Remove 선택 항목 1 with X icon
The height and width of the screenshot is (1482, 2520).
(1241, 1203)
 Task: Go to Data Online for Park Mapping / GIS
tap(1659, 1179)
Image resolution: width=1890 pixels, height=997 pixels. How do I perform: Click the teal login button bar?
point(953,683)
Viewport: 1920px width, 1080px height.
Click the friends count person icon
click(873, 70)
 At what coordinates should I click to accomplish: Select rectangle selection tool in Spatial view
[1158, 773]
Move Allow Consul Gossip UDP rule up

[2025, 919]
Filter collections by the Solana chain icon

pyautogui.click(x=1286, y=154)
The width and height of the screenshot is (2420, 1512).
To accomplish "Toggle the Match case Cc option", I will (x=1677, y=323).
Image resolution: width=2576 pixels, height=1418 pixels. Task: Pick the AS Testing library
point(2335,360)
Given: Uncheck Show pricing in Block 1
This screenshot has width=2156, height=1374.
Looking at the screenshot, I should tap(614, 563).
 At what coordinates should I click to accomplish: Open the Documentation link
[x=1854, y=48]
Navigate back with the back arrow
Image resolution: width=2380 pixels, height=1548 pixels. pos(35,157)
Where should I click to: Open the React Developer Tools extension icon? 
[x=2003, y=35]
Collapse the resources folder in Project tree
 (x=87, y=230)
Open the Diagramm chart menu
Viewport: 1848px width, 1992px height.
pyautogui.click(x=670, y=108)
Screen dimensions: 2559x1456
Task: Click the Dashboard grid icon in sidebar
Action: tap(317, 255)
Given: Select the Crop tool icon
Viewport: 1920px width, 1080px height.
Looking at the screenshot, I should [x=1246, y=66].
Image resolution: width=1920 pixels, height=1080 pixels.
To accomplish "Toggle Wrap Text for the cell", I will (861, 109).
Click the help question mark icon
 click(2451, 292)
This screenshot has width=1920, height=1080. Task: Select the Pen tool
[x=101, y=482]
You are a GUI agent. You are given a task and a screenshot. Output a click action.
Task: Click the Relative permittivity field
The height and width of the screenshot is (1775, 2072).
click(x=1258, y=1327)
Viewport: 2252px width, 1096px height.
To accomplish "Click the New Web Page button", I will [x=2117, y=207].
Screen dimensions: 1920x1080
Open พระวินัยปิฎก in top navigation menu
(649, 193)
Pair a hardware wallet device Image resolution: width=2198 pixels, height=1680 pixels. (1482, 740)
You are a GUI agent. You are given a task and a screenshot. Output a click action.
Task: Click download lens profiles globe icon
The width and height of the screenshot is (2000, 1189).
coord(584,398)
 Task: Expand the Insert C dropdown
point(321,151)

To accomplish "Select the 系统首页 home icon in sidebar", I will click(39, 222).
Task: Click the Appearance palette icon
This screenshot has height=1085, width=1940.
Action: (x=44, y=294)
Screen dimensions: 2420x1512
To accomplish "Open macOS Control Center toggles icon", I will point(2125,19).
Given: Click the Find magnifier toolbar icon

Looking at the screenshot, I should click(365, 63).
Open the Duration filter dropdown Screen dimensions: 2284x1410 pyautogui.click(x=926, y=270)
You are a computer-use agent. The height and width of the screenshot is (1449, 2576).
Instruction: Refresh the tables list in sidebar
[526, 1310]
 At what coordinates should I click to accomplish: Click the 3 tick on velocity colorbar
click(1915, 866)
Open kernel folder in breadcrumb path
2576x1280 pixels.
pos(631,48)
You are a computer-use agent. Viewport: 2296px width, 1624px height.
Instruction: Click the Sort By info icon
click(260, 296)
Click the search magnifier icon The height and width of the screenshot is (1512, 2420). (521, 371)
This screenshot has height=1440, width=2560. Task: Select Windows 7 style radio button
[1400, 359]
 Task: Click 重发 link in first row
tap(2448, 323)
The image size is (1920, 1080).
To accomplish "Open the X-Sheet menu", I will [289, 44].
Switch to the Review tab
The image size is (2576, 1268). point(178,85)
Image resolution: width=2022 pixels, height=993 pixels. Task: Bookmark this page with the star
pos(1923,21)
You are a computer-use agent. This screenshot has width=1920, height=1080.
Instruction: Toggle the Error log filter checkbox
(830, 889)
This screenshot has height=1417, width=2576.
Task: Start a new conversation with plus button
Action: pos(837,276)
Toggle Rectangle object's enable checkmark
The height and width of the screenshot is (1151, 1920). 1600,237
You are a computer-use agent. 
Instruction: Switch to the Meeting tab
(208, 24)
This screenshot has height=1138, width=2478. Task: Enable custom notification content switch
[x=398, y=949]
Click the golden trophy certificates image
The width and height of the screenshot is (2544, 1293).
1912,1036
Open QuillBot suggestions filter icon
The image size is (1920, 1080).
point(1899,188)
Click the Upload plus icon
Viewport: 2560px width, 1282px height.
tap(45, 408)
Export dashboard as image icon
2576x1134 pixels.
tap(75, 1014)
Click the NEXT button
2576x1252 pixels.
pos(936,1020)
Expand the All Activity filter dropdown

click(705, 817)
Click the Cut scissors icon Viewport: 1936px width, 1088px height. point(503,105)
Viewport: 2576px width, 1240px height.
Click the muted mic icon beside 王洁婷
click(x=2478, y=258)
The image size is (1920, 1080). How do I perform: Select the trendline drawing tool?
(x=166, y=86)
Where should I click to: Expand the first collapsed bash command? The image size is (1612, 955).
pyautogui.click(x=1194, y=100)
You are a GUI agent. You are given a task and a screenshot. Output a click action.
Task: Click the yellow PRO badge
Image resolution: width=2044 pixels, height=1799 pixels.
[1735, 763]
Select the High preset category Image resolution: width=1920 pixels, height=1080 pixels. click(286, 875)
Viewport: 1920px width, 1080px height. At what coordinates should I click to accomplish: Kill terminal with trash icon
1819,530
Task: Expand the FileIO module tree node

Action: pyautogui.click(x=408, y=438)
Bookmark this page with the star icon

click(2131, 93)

__TASK INSTRUCTIONS__
Without changing anything, repeat the whole listing.

__YOUR RESPONSE__
Remove 선택 항목 1 with X icon
The height and width of the screenshot is (1482, 2520).
(1241, 1203)
 Task: Go to Data Online for Park Mapping / GIS
tap(1659, 1179)
Image resolution: width=1890 pixels, height=997 pixels. How do I perform: Click the teal login button bar?
point(953,683)
Viewport: 1920px width, 1080px height.
Click the friends count person icon
click(873, 70)
 At what coordinates should I click to accomplish: Select rectangle selection tool in Spatial view
[1158, 773]
Move Allow Consul Gossip UDP rule up

[2025, 919]
Filter collections by the Solana chain icon

pyautogui.click(x=1286, y=154)
The width and height of the screenshot is (2420, 1512).
To accomplish "Toggle the Match case Cc option", I will (x=1677, y=323).
Image resolution: width=2576 pixels, height=1418 pixels. Task: Pick the AS Testing library
point(2335,360)
Given: Uncheck Show pricing in Block 1
This screenshot has width=2156, height=1374.
Looking at the screenshot, I should tap(614, 563).
 At what coordinates should I click to accomplish: Open the Documentation link
[x=1854, y=48]
Navigate back with the back arrow
Image resolution: width=2380 pixels, height=1548 pixels. pos(35,157)
Where should I click to: Open the React Developer Tools extension icon? 
[x=2003, y=35]
Collapse the resources folder in Project tree
 (x=87, y=230)
Open the Diagramm chart menu
Viewport: 1848px width, 1992px height.
pyautogui.click(x=670, y=108)
Screen dimensions: 2559x1456
Task: Click the Dashboard grid icon in sidebar
Action: tap(317, 255)
Given: Select the Crop tool icon
Viewport: 1920px width, 1080px height.
Looking at the screenshot, I should [x=1246, y=66].
Image resolution: width=1920 pixels, height=1080 pixels.
To accomplish "Toggle Wrap Text for the cell", I will (861, 109).
Click the help question mark icon
 click(2451, 292)
This screenshot has width=1920, height=1080. Task: Select the Pen tool
[x=101, y=482]
You are a GUI agent. You are given a task and a screenshot. Output a click action.
Task: Click the Relative permittivity field
The height and width of the screenshot is (1775, 2072).
click(x=1258, y=1327)
Viewport: 2252px width, 1096px height.
To accomplish "Click the New Web Page button", I will [x=2117, y=207].
Screen dimensions: 1920x1080
Open พระวินัยปิฎก in top navigation menu
(649, 193)
Pair a hardware wallet device Image resolution: width=2198 pixels, height=1680 pixels. (1482, 740)
You are a GUI agent. You are given a task and a screenshot. Output a click action.
Task: Click download lens profiles globe icon
The width and height of the screenshot is (2000, 1189).
coord(584,398)
 Task: Expand the Insert C dropdown
point(321,151)

To accomplish "Select the 系统首页 home icon in sidebar", I will click(39, 222).
Task: Click the Appearance palette icon
This screenshot has height=1085, width=1940.
Action: (x=44, y=294)
Screen dimensions: 2420x1512
To accomplish "Open macOS Control Center toggles icon", I will point(2125,19).
Given: Click the Find magnifier toolbar icon

Looking at the screenshot, I should click(365, 63).
Open the Duration filter dropdown Screen dimensions: 2284x1410 pyautogui.click(x=926, y=270)
You are a computer-use agent. The height and width of the screenshot is (1449, 2576).
Instruction: Refresh the tables list in sidebar
[526, 1310]
 At what coordinates should I click to accomplish: Click the 3 tick on velocity colorbar
click(1915, 866)
Open kernel folder in breadcrumb path
2576x1280 pixels.
pos(631,48)
You are a computer-use agent. Viewport: 2296px width, 1624px height.
Instruction: Click the Sort By info icon
click(260, 296)
Click the search magnifier icon The height and width of the screenshot is (1512, 2420). (521, 371)
This screenshot has height=1440, width=2560. Task: Select Windows 7 style radio button
[1400, 359]
 Task: Click 重发 link in first row
tap(2448, 323)
The image size is (1920, 1080).
To accomplish "Open the X-Sheet menu", I will [289, 44].
Switch to the Review tab
The image size is (2576, 1268). point(178,85)
Image resolution: width=2022 pixels, height=993 pixels. Task: Bookmark this page with the star
pos(1923,21)
You are a computer-use agent. This screenshot has width=1920, height=1080.
Instruction: Toggle the Error log filter checkbox
(830, 889)
This screenshot has height=1417, width=2576.
Task: Start a new conversation with plus button
Action: pos(837,276)
Toggle Rectangle object's enable checkmark
The height and width of the screenshot is (1151, 1920). 1600,237
You are a computer-use agent. 
Instruction: Switch to the Meeting tab
(208, 24)
This screenshot has height=1138, width=2478. Task: Enable custom notification content switch
[x=398, y=949]
Click the golden trophy certificates image
The width and height of the screenshot is (2544, 1293).
1912,1036
Open QuillBot suggestions filter icon
The image size is (1920, 1080).
point(1899,188)
Click the Upload plus icon
Viewport: 2560px width, 1282px height.
tap(45, 408)
Export dashboard as image icon
2576x1134 pixels.
tap(75, 1014)
Click the NEXT button
2576x1252 pixels.
pos(936,1020)
Expand the All Activity filter dropdown

click(705, 817)
Click the Cut scissors icon Viewport: 1936px width, 1088px height. point(503,105)
Viewport: 2576px width, 1240px height.
Click the muted mic icon beside 王洁婷
click(x=2478, y=258)
The image size is (1920, 1080). How do I perform: Select the trendline drawing tool?
(x=166, y=86)
Where should I click to: Expand the first collapsed bash command? The image size is (1612, 955).
pyautogui.click(x=1194, y=100)
You are a GUI agent. You are given a task and a screenshot. Output a click action.
Task: Click the yellow PRO badge
Image resolution: width=2044 pixels, height=1799 pixels.
[1735, 763]
Select the High preset category Image resolution: width=1920 pixels, height=1080 pixels. click(286, 875)
Viewport: 1920px width, 1080px height. At what coordinates should I click to accomplish: Kill terminal with trash icon
1819,530
Task: Expand the FileIO module tree node

Action: pyautogui.click(x=408, y=438)
Bookmark this page with the star icon

click(2131, 93)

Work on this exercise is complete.